Task: Everything from the line with "Click the word" to the end of the data below, both lines included, should be transcribed exactly; please omit the pictures.

Provided records:
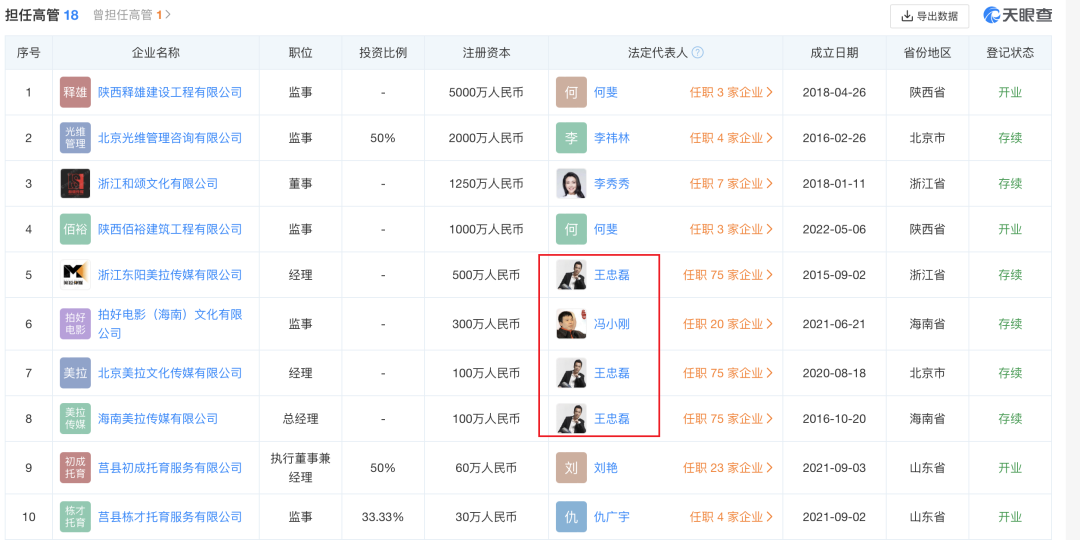Open 海南美拉传媒有限公司 link
Viewport: 1080px width, 540px height.
158,419
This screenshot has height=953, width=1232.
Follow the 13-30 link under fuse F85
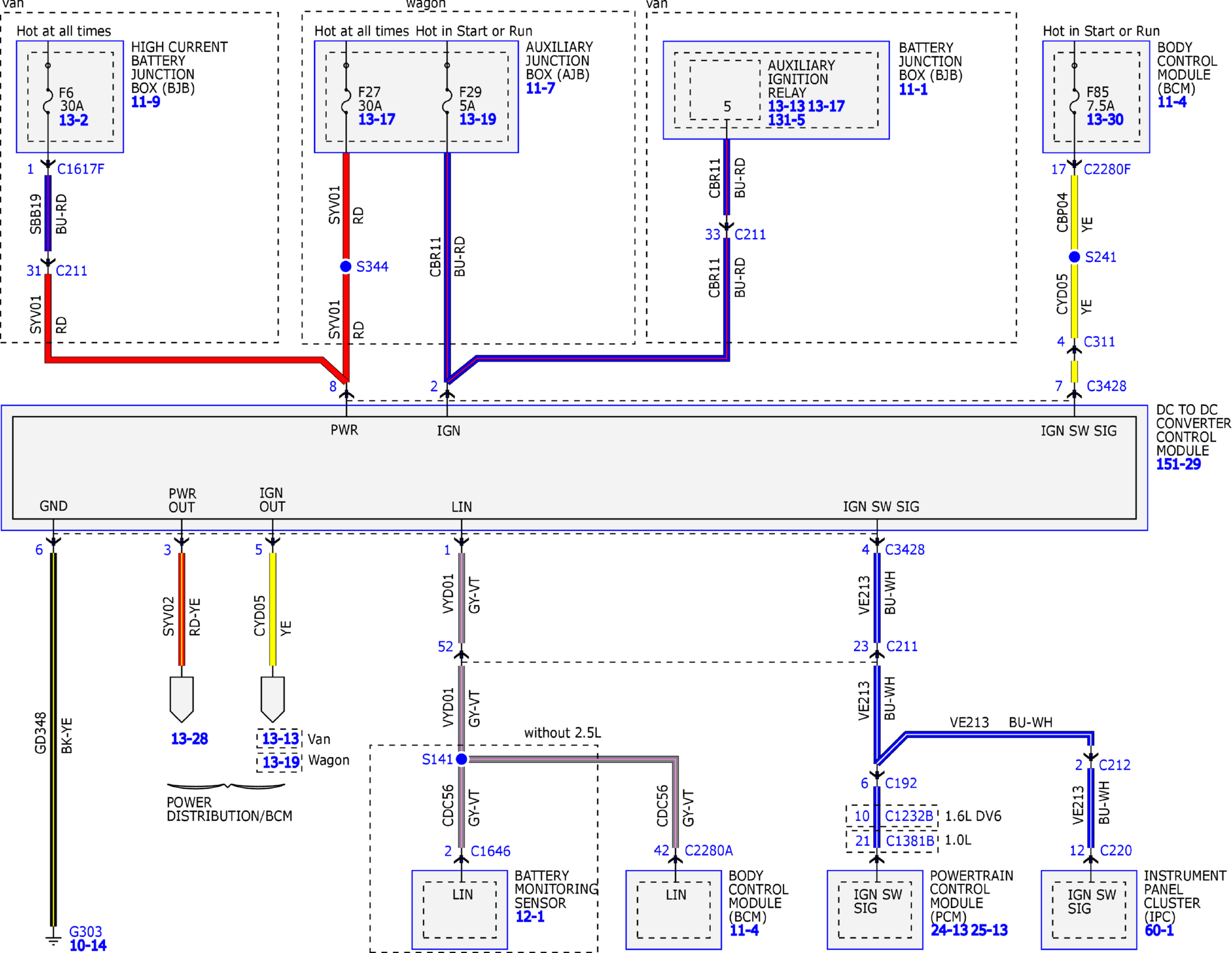(1105, 120)
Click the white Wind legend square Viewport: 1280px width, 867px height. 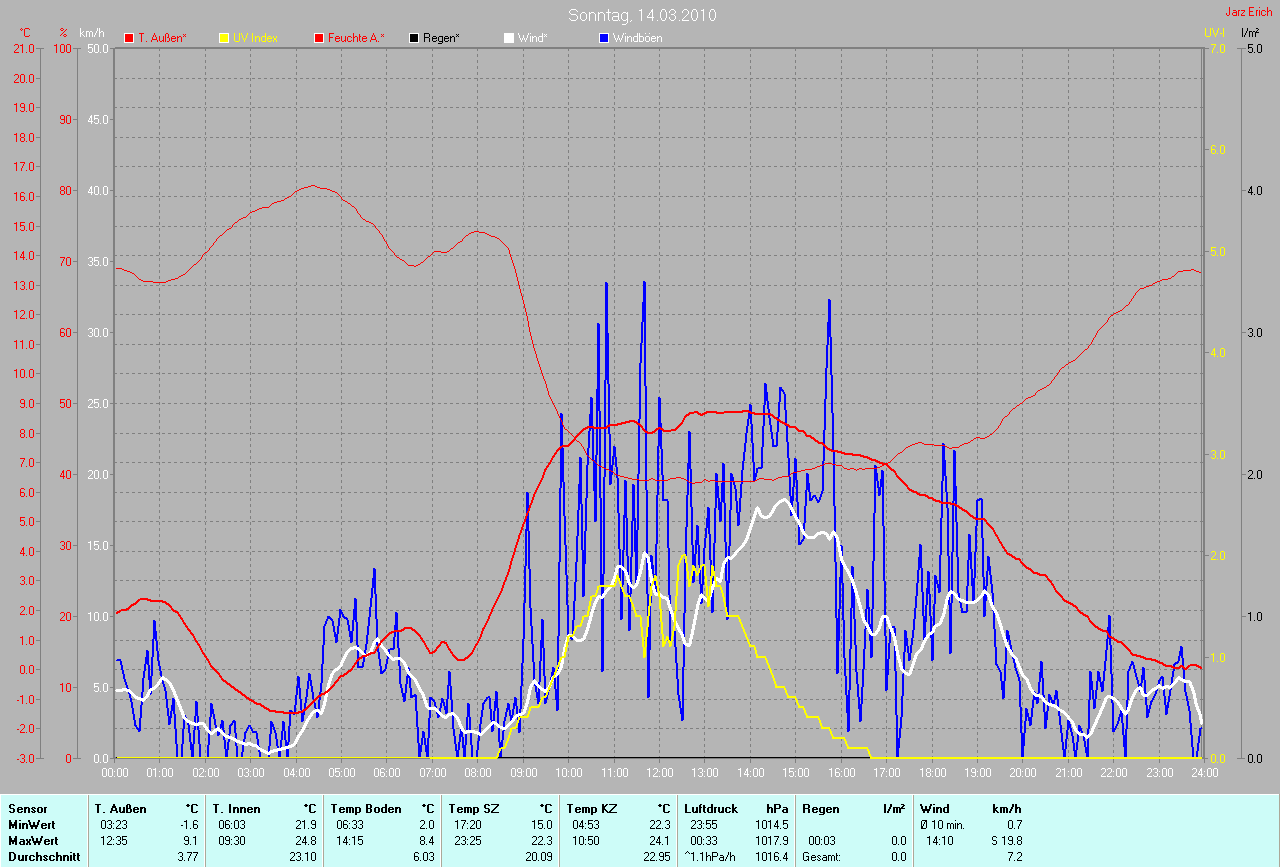[508, 38]
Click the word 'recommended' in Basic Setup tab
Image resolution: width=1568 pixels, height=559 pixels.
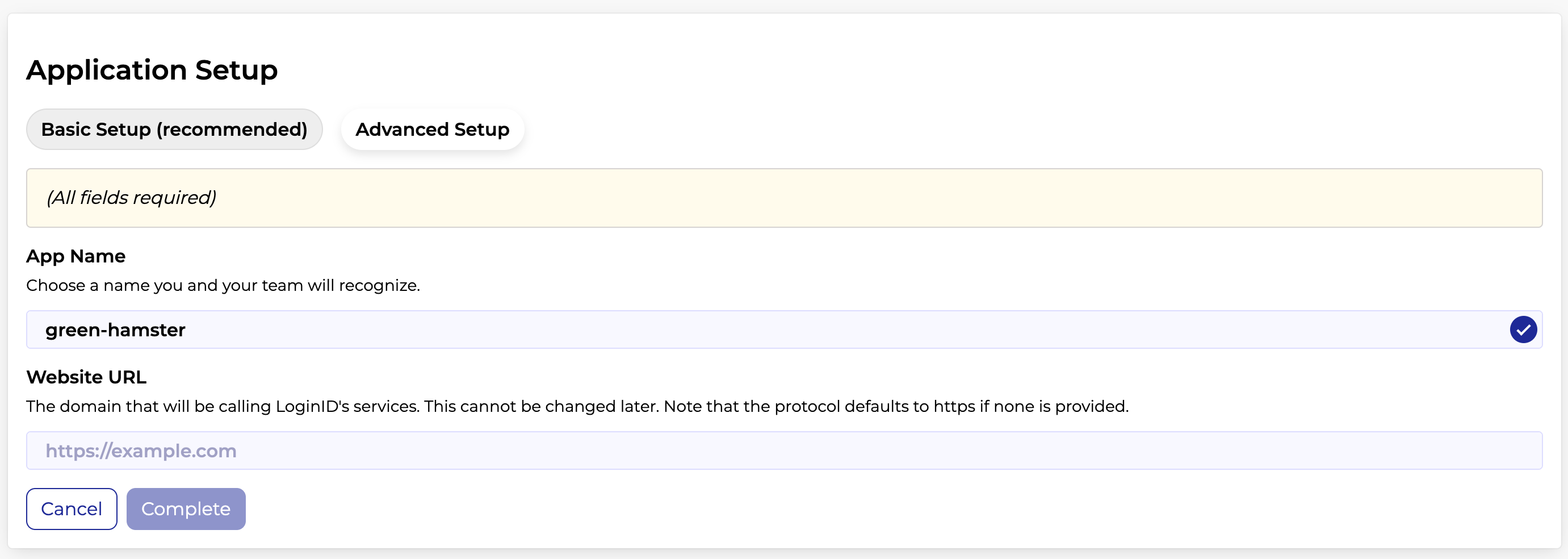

Answer section:
Click the word 'recommended' in Basic Setup tab
Image resolution: width=1568 pixels, height=559 pixels.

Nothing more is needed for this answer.